The newly introduced section 7C of the Income Tax Act (“the Act”) applies to any loan, credit or advance granted directly or indirectly to a trust by, inter alia, any natural person, who is a connected person to the trust, where the loan, credit or advance is not interest-bearing or where it bears interest at a rate less than the “official rate of interest” (as defined in the Seventh Schedule to the Act).
The consequence of section 7C is that the difference between the interest rate charged and the “official rate of interest” on a loan advanced by a connected person to a trust, will be treated as a donation by the lender to the trust for that year of assessment.
Section 7C applies from 1 March 2017 in respect of any amount owed by a trust in respect of a loan, advance or credit provided to that trust before, on, or after that date.

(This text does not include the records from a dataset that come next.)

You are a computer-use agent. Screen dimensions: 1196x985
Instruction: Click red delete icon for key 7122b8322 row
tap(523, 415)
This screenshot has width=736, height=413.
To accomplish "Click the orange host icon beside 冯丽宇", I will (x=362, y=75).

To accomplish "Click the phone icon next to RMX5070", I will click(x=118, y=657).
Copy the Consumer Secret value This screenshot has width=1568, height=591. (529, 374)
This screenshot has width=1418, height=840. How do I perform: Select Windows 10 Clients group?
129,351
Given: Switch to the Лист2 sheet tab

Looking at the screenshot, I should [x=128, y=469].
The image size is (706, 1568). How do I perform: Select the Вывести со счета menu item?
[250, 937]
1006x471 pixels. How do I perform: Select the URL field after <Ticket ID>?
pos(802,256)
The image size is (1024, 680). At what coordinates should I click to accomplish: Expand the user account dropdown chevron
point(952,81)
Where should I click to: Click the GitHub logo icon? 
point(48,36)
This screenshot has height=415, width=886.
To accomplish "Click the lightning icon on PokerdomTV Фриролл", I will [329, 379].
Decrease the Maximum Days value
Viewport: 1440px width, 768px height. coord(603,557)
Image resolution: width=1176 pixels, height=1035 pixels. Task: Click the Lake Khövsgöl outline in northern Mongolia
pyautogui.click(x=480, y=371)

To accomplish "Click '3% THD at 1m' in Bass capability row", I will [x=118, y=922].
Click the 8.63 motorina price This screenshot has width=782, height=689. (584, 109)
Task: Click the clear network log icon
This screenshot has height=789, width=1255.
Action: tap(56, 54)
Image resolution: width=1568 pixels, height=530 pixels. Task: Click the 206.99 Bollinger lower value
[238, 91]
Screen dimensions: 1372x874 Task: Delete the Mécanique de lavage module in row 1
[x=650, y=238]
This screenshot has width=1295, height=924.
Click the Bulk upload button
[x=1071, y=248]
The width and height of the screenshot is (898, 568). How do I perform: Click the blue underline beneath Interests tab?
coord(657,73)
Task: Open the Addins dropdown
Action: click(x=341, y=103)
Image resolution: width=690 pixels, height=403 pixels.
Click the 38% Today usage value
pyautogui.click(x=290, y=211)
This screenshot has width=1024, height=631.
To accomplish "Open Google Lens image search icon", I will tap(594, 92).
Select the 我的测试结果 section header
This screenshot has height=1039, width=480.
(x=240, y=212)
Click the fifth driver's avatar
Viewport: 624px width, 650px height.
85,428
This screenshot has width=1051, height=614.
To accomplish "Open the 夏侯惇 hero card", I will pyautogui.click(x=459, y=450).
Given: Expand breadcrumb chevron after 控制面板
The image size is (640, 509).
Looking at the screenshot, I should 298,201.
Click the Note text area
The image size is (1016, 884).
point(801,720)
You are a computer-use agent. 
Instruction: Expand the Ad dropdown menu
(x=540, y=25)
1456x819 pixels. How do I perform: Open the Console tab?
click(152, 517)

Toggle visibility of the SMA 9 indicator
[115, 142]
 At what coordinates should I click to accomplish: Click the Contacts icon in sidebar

A question that often arises is whether section 7C applies to amounts that have been vested in beneficiaries of a trust where such amounts have not yet been distributed or paid out to the beneficiaries.
SARS published an Explanatory Memorandum on 15 December 2016 (“the Explanatory Memorandum”) dealing with section 7C, which sets out National Treasury’s thinking and reasoning in regard to this question of whether loans are potentially created by means of vesting rights in beneficiaries, where such vested amounts have not been distributed to the beneficiaries.
The Explanatory Memorandum states an amount that is vested irrevocably by a trustee in a trust beneficiary and that is used or administered for the benefit of that beneficiary without distributing or paying it to that beneficiary will not qualify as a loan or credit provided by that beneficiary to that trust if:
- The vested amount may in terms of the trust deed governing that trust not be distributed to that beneficiary, e.g. before that beneficiary reaches a specific age; or
- That trustee has the sole discretion in terms of that trust deed regarding the timing of and the extent of any distribution to that beneficiary of such vested amount.
The Explanatory Memorandum goes on to state that:
An amount vested by a trust in a trust beneficiary that is not distributed to that beneficiary will, however, qualify as a loan or credit provided by that beneficiary to that trust if:
- that non-distribution results from an election exercised by that beneficiary or a request by that beneficiary that the amount not be distributed or paid over, e.g. if the beneficiary has reached the age at which a vested amount must be paid over or distributed to him and:
- The trustee accedes to a request by that beneficiary that this not be done; or
- The beneficiary enters into an agreement with the trustee in terms of which the amount may be retained in the trust.
In order to ensure that vesting amounts in beneficiaries do not inadvertently trigger the application of section 7C, it is important that the relevant trust deed be adequately worded to make it clear that the trustees have the sole, absolute and unfettered discretion to distribute or pay any income, capital profits etc. to the beneficiaries.
The non-distribution of the vested amounts to beneficiaries must not be as a result of an election exercised by the beneficiaries or requests from the beneficiaries that the amounts not be distributed or paid over. The beneficiaries should also not enter into any agreements with the trustees in terms of which they request that the vested amounts should be retained in the trust.
It is also important that the accounts of the trust reflect the amounts that have vested (but not been distributed) to the beneficiaries.
It is suggested that the vested, undistributed amounts, should be reflected under trust capital.